Stored data:
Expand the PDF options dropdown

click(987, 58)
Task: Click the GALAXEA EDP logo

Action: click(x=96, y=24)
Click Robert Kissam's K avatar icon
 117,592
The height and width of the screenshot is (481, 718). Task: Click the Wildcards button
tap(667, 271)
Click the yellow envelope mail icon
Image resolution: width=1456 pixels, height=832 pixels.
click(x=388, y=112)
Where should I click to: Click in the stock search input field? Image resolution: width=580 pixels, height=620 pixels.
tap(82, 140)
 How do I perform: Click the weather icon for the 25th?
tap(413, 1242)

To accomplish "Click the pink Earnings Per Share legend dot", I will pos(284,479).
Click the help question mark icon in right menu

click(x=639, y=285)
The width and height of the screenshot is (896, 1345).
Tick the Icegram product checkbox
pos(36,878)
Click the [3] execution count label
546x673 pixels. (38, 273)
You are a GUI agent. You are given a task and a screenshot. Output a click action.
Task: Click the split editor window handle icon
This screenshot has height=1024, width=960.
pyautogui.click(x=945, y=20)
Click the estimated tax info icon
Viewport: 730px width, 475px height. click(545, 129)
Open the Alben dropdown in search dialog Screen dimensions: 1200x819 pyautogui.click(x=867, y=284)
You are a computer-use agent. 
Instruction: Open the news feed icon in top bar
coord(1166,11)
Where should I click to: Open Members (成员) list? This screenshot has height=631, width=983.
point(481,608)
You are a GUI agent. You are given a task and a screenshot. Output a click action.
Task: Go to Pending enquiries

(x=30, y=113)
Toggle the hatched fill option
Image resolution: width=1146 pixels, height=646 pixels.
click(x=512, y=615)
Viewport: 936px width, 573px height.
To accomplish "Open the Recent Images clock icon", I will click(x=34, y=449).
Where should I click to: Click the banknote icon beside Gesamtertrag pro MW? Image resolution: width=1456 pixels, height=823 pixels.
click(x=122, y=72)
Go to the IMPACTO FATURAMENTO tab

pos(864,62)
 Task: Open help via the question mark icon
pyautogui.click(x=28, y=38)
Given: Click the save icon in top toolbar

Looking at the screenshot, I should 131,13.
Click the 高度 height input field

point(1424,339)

● **Directions for this task**
Write down all of the records again, word for word.

● **Solution for this exercise**
Expand the PDF options dropdown

click(987, 58)
Task: Click the GALAXEA EDP logo

Action: click(x=96, y=24)
Click Robert Kissam's K avatar icon
 117,592
The height and width of the screenshot is (481, 718). Task: Click the Wildcards button
tap(667, 271)
Click the yellow envelope mail icon
Image resolution: width=1456 pixels, height=832 pixels.
click(x=388, y=112)
Where should I click to: Click in the stock search input field? Image resolution: width=580 pixels, height=620 pixels.
tap(82, 140)
 How do I perform: Click the weather icon for the 25th?
tap(413, 1242)

To accomplish "Click the pink Earnings Per Share legend dot", I will pos(284,479).
Click the help question mark icon in right menu

click(x=639, y=285)
The width and height of the screenshot is (896, 1345).
Tick the Icegram product checkbox
pos(36,878)
Click the [3] execution count label
546x673 pixels. (38, 273)
You are a GUI agent. You are given a task and a screenshot. Output a click action.
Task: Click the split editor window handle icon
This screenshot has height=1024, width=960.
pyautogui.click(x=945, y=20)
Click the estimated tax info icon
Viewport: 730px width, 475px height. click(545, 129)
Open the Alben dropdown in search dialog Screen dimensions: 1200x819 pyautogui.click(x=867, y=284)
You are a computer-use agent. 
Instruction: Open the news feed icon in top bar
coord(1166,11)
Where should I click to: Open Members (成员) list? This screenshot has height=631, width=983.
point(481,608)
You are a GUI agent. You are given a task and a screenshot. Output a click action.
Task: Go to Pending enquiries

(x=30, y=113)
Toggle the hatched fill option
Image resolution: width=1146 pixels, height=646 pixels.
click(x=512, y=615)
Viewport: 936px width, 573px height.
To accomplish "Open the Recent Images clock icon", I will click(x=34, y=449).
Where should I click to: Click the banknote icon beside Gesamtertrag pro MW? Image resolution: width=1456 pixels, height=823 pixels.
click(x=122, y=72)
Go to the IMPACTO FATURAMENTO tab

pos(864,62)
 Task: Open help via the question mark icon
pyautogui.click(x=28, y=38)
Given: Click the save icon in top toolbar

Looking at the screenshot, I should 131,13.
Click the 高度 height input field

point(1424,339)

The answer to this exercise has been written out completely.